» **Data provided**:
---*---

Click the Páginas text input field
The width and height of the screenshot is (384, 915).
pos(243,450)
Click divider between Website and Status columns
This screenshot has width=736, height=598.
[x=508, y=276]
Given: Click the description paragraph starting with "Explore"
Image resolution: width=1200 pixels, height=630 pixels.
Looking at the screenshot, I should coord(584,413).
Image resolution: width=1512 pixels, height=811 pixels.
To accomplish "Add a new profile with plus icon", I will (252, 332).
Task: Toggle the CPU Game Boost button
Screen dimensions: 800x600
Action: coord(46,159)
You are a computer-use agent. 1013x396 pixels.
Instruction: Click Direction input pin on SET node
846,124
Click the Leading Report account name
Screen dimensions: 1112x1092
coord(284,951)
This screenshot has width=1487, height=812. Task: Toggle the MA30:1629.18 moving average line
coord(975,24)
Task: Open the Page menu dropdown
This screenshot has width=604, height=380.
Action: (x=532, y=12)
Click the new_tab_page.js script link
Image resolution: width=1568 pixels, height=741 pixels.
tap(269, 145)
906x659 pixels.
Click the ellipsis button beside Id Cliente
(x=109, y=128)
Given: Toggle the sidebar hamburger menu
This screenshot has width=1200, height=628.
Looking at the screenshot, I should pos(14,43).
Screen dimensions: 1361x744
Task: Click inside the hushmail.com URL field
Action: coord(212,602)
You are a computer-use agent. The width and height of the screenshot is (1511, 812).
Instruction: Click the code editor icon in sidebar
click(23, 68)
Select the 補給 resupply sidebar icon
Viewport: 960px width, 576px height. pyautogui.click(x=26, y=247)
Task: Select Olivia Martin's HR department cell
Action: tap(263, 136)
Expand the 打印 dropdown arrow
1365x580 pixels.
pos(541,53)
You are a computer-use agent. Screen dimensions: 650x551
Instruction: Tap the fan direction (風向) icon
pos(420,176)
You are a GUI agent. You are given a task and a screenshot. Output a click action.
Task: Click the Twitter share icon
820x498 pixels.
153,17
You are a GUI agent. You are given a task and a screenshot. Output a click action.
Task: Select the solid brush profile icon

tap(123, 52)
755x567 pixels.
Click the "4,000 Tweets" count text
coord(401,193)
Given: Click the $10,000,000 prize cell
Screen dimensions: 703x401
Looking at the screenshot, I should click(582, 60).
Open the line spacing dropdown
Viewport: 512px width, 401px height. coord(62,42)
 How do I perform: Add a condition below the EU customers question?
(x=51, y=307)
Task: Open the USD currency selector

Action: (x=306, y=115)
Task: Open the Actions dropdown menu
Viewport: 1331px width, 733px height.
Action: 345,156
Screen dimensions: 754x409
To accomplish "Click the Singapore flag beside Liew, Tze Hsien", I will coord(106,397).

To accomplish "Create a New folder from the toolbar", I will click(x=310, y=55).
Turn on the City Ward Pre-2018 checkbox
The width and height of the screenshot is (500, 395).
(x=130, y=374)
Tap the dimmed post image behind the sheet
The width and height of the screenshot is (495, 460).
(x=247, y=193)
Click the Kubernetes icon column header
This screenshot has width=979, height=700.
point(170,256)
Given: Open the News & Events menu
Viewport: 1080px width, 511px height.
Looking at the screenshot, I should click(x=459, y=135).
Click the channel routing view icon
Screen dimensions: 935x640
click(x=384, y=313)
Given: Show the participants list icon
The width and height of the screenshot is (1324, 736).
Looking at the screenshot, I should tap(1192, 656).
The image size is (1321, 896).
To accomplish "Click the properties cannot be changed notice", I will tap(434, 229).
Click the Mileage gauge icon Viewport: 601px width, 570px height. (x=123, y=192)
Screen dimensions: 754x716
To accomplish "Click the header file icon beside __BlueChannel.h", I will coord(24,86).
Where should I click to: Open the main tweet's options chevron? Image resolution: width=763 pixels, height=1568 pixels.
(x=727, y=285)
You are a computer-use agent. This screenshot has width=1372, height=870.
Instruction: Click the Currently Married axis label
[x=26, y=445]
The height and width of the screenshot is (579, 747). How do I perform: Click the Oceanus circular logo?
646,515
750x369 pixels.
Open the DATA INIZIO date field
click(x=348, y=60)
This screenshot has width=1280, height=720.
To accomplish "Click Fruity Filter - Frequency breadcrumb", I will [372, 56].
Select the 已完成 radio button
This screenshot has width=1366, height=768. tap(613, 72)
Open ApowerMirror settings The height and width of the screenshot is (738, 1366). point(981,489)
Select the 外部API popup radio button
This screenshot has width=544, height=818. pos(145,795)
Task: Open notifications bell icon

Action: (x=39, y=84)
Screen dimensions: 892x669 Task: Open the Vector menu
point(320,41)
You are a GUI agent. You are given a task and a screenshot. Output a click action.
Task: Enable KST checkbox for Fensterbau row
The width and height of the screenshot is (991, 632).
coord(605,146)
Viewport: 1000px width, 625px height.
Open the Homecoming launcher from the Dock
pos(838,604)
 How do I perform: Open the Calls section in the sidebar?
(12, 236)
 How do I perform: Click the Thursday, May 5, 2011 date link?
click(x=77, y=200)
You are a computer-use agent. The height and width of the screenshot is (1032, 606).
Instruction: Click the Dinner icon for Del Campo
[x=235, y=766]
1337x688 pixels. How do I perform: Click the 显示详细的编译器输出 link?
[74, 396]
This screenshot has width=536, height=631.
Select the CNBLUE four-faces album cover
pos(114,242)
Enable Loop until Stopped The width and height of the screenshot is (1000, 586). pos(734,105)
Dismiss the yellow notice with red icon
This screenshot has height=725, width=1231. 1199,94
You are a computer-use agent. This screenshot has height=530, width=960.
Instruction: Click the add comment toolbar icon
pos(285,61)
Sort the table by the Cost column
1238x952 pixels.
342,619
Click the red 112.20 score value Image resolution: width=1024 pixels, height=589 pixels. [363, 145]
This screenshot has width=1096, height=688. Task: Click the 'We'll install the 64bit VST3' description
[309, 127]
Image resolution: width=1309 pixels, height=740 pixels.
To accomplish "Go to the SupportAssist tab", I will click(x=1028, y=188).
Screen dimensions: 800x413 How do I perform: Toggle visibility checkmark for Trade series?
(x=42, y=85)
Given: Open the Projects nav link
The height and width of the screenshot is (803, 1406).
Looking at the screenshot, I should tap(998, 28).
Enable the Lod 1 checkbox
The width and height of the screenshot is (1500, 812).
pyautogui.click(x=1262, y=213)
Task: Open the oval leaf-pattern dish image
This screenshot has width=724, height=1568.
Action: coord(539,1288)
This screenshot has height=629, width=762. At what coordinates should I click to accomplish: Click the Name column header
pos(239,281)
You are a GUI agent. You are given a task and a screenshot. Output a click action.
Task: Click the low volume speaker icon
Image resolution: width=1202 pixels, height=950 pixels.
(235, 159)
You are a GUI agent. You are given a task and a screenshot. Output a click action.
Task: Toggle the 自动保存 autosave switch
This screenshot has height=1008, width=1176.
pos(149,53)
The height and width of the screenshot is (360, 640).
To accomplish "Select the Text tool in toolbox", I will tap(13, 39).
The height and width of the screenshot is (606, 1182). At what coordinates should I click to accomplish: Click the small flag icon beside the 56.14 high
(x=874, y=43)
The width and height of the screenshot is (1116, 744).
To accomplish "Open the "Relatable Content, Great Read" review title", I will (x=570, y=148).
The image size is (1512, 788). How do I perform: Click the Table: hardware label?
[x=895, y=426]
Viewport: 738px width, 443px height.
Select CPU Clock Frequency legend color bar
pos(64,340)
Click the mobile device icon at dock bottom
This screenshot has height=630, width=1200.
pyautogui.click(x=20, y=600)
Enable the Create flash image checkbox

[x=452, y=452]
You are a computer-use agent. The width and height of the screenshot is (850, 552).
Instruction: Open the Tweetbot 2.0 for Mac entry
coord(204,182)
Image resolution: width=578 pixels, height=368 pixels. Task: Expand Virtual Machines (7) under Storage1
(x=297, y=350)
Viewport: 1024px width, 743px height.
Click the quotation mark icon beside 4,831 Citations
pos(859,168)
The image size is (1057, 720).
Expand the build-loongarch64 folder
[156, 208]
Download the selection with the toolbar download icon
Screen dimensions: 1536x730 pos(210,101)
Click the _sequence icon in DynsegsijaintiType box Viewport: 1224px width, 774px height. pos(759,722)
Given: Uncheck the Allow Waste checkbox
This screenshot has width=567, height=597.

---*---

» **Instructions for the task**: Look in the material above for the line with "Click the Leading Report account name" and the line with "Given: Toggle the sidebar hamburger menu", and transcribe exactly those lines and all lines between them, nothing more.

» **Response area**:
Click the Leading Report account name
Screen dimensions: 1112x1092
coord(284,951)
This screenshot has width=1487, height=812. Task: Toggle the MA30:1629.18 moving average line
coord(975,24)
Task: Open the Page menu dropdown
This screenshot has width=604, height=380.
Action: (x=532, y=12)
Click the new_tab_page.js script link
Image resolution: width=1568 pixels, height=741 pixels.
tap(269, 145)
906x659 pixels.
Click the ellipsis button beside Id Cliente
(x=109, y=128)
Given: Toggle the sidebar hamburger menu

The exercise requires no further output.